[Your instructions]
Each line below that contains the word "Viewport" must be copied.
Records Block Start
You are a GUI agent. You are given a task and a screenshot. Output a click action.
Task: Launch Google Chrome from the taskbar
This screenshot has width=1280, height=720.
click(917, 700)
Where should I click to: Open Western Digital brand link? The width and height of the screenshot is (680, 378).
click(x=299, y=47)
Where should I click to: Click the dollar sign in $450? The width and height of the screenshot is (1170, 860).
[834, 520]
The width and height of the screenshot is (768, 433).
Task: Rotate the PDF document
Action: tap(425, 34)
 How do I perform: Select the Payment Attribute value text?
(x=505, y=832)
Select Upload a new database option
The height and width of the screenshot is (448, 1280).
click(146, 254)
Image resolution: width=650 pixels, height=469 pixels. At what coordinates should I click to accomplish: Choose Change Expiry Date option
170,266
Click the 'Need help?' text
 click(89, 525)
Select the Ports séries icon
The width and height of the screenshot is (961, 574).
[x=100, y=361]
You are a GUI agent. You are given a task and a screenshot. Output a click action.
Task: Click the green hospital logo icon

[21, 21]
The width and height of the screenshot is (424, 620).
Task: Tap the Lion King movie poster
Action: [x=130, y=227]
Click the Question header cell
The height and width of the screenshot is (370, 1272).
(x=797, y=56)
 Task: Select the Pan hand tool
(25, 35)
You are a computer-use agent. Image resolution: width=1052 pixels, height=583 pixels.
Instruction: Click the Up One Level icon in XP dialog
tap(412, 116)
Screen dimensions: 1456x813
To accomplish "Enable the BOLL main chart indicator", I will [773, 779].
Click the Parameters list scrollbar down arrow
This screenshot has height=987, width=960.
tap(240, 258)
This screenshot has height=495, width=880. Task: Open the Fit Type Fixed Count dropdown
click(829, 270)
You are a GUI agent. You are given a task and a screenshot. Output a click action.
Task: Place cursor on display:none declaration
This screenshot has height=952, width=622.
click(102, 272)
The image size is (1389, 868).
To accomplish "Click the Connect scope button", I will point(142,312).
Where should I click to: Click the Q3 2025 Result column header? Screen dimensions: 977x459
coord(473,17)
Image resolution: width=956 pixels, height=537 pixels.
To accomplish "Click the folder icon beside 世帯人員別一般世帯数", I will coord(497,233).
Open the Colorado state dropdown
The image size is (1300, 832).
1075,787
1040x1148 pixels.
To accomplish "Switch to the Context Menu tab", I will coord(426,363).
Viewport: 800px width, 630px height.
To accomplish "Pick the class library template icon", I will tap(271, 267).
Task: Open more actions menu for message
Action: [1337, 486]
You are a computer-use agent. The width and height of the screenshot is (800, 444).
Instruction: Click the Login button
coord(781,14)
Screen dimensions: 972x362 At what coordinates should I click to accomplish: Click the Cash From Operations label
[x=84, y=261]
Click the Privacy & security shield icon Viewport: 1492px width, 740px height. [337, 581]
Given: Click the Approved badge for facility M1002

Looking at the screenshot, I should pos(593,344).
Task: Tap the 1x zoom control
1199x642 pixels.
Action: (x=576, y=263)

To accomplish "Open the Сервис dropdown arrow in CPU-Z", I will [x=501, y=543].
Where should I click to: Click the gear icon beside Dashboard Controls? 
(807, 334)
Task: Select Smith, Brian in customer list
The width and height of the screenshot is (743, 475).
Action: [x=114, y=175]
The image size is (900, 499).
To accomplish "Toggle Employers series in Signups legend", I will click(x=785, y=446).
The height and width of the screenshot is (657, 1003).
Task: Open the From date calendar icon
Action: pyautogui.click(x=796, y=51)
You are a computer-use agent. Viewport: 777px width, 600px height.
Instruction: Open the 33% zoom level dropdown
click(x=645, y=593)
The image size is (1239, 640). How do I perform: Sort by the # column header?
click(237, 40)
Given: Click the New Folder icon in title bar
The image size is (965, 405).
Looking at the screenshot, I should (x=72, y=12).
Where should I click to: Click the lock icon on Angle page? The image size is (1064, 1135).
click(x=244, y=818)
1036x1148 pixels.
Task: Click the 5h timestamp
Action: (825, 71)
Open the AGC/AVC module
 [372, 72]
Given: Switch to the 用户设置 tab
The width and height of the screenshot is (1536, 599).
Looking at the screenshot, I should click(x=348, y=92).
Records Block End
[Response below]
Viewport: 800px width, 630px height.
Click the Privacy & security shield icon Viewport: 1492px width, 740px height. [337, 581]
You are a computer-use agent. Viewport: 777px width, 600px height.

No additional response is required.